Un bruit de moteur. Qui bourdonnait depuis de nombreuses minutes devant la maison.
Il tendit le cou au-dessus de l’évier et regarda la rue des Belvédères. Un scooter... Et le pilote qui allait avec. Vêtu de sombre. Ni l’un ni l’autre ne bougeait d’un millimètre. Le casque à visière réfléchissante était tourné vers Claude. Ce dernier déglutit, mal à l’aise, et baissa la tête pour frotter à nouveau sa casserole en cuivre.
Si Daphné sortait ce soir, son père espérait que son cavalier n’avait rien à voir avec ce type, il n’y avait pas de place pour deux sur cet engin.
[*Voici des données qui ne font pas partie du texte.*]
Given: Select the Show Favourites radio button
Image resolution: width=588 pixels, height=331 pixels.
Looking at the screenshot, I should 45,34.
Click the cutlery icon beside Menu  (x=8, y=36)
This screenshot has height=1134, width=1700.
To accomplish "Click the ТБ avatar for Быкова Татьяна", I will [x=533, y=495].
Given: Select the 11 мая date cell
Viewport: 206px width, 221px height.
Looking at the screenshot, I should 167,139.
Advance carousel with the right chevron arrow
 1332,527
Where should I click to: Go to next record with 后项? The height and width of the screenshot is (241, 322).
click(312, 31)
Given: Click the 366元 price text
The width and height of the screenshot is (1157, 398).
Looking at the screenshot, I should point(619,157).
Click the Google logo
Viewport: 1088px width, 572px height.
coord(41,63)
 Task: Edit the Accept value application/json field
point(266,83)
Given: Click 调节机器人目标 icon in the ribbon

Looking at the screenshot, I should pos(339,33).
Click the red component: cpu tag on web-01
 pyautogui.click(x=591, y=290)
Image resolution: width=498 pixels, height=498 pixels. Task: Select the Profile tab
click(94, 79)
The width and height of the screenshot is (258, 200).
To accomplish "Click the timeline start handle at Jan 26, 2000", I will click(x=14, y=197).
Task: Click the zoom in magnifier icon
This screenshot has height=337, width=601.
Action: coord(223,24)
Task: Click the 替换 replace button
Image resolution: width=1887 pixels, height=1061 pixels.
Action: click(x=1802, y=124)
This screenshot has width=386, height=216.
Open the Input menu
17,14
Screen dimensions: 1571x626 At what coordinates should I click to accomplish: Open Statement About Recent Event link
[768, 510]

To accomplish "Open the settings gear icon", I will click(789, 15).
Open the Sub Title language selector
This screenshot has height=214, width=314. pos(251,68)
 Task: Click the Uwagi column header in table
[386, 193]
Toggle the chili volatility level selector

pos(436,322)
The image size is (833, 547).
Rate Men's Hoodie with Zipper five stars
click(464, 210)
Et puis, les propriétaires de scooter roulaient généralement comme des cons.
Le moteur de la bécane tournait... L’inconnu garé sur le trottoir d’en face était toujours à fixer de son regard dérobé la fenêtre derrière laquelle se tenait Claude.
Peut-être un adolescent qui n’était même pas en âge d’avoir un scooter… Un petit malfrat qui attendait probablement une certaine Daphné Rochefort pour l’enlever à son père et la promettre à une virée aux relents d’alcool, d’herbe, de poudreuse, de... (ah, deux secondes)
Ce moteur qui tournait en pétaradant de façon aigre, ça énervait Claude.
Le roulement tonitruant d’un camion de livraison se rapprocha et finit par passer devant ce petit con et son scoot' de merde.
Claude releva la tête, avec une moue contrariée. Le scooter n’était plus sur le trottoir d’en face. On ne voyait plus que les grilles du square, les ramures des saules pleureurs qui pendaient par-dessus pour venir effleurer le bitume.
Un chanteur à la voix gutturale vomissait sur le monde, à l’étage. Daff n’avait pas été emportée par le sombre cavalier. Qui avait disparu de façon singulière.
3

Octobre était là, le froid et le vent aussi. Daphné avait glissé une barrette-araignée cinabre dans ses mèches pour les plaquer sur le faîte de sa chevelure, elle était prête à faire des ravages dans les cœurs, elle ne le savait que trop bien. Elle nouait ses bottes à semelles compensées sur le tapis de l’entrée. Rien ne pourrait plus l’empêcher de sortir. Charles, un grand échalas d’un mètre quatre-vingt-dix-sept, poireautait dans sa Renault 25, devant la maison.
— Inutile de te dire de ne pas rentrer trop tard, soupira Claude.
— Inutile, en effet, murmura la jeune fille.
— Charles te ramène ?
— C’est le capitaine de soirée.
Claude opina et attendit le baiser de sa fille… en vain. Depuis la séparation, il ne retentissait plus au creux de ses joues.
Comme la drôle de loupiote se redressait et enfilait son long manteau noir brodé de signes tribaux sur les manches, Claude ouvrit la porte et le perron dallé d’ardoises se trouva éclairé par la lumière bistre du vestibule.
La Renault 25 démarra. Pendant qu’une ombre chevelue fit un signe de la main à Claude, Daphné trottina sans se retourner vers l’antiquité aux 190 000 kilomètres.